The arrest of United States citizen, currently working in Zimbabwe, Martha O’Donovan on Friday, 3 November 2017, is one that should be viewed in that context. Martha was arrested in connection with a tweet which allegedly insulted the person of the President.
Martha is charged under Section 33 (2) of the existing Criminal Law (Codification and Reform) Act [Chapter 9:23] which criminalises the making of statements which undermine the authority of the President.

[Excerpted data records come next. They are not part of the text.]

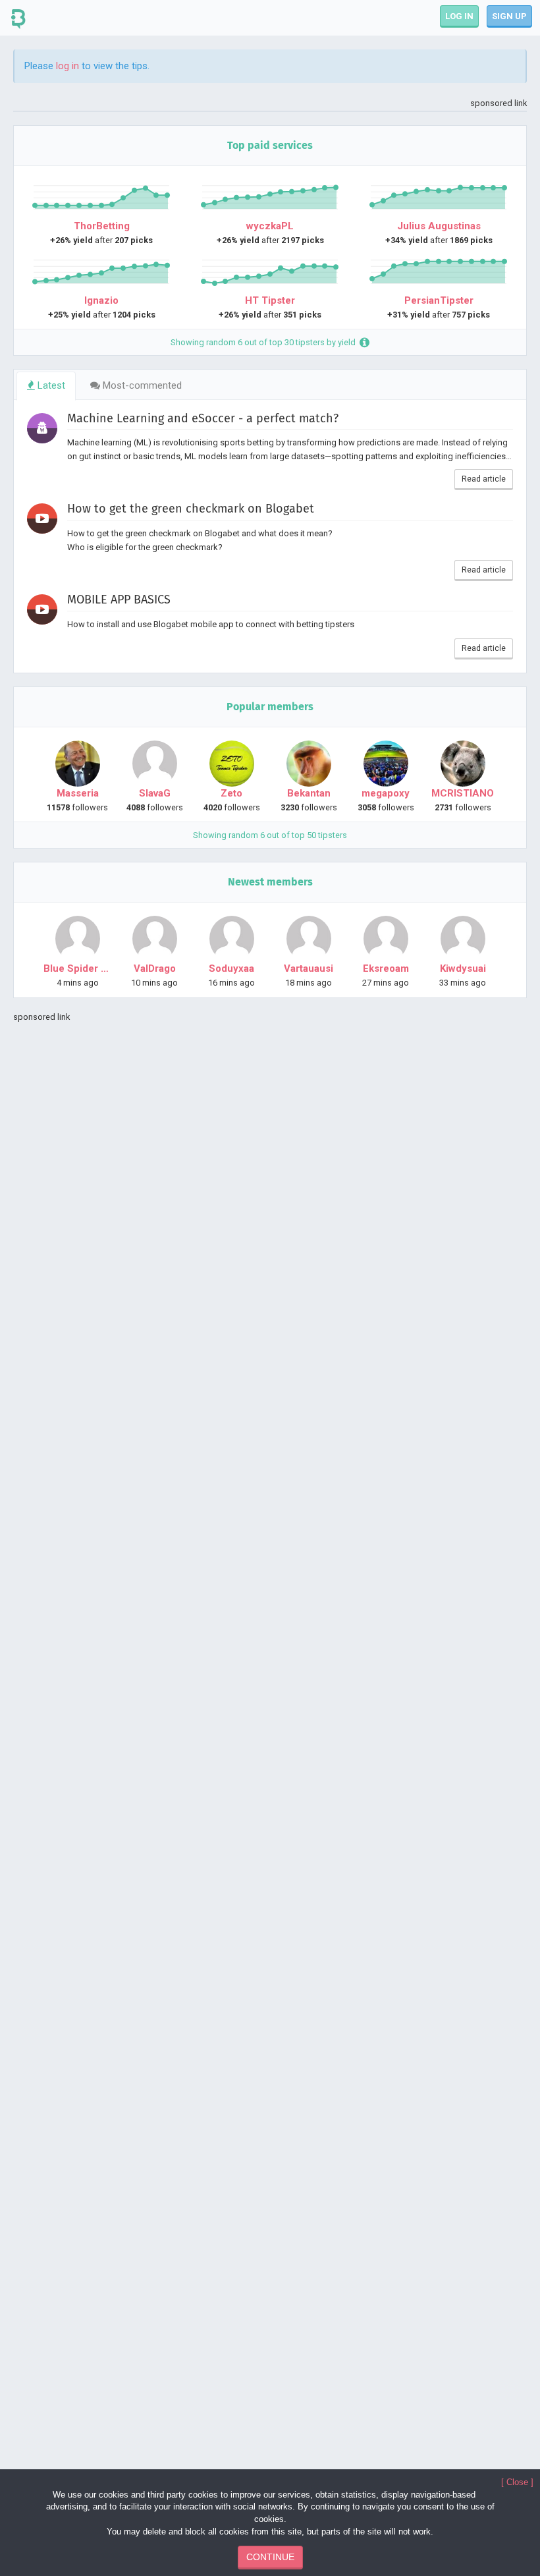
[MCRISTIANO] (463, 764)
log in (67, 66)
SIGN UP (509, 16)
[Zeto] (231, 764)
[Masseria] (77, 764)
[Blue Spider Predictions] (77, 939)
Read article (484, 479)
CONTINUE (270, 2557)
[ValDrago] (154, 939)
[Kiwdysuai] (463, 939)
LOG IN (459, 16)
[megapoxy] (385, 764)
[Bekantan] (308, 764)
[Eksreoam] (385, 939)
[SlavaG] (154, 764)
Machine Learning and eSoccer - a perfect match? (202, 419)
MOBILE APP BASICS (119, 600)
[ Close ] (517, 2482)
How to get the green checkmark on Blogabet (190, 509)
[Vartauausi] (308, 939)
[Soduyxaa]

Her arrest is the first one to be effected in connection with online statements since the creation of the Ministry of Cybersecurity. The same section has over the years been used to restrict offline freedom of expression. Martha’s arrest does serve as a warning on how closely state authorities are now monitoring statements made through social media.
Conclusion and predictions
If past trends are anything to go by, there is high probability that the Cybercrimes and Cybersecurity Bill will be selectively applied through the various State institutions to persecute any dissenting voices on online spaces.
As mentioned in the first instalment of these commentary series, existing laws are being stretched beyond their intended purpose. The Cybercrimes and Cybersecurity Bill provides convenient cover for government to use in the persecution of online activists and their supporters. This is likely to increase in the run-up to the 2018 general elections.
Key summary points
- – The Cybercrime and Cybersecurity Bill is part of government efforts to secure Zimbabwean cyberspace against cyber attacks.
- – There is risk that this piece of legislation will be used to shut down online space, especially for online social movements and other dissenting voices, all in the name of “protecting national interests”.
– There is need to hold government accountable on the democratic principles of cybersecurity governance as contained in the Cybersecurity Bill and National Cybersecurity policies.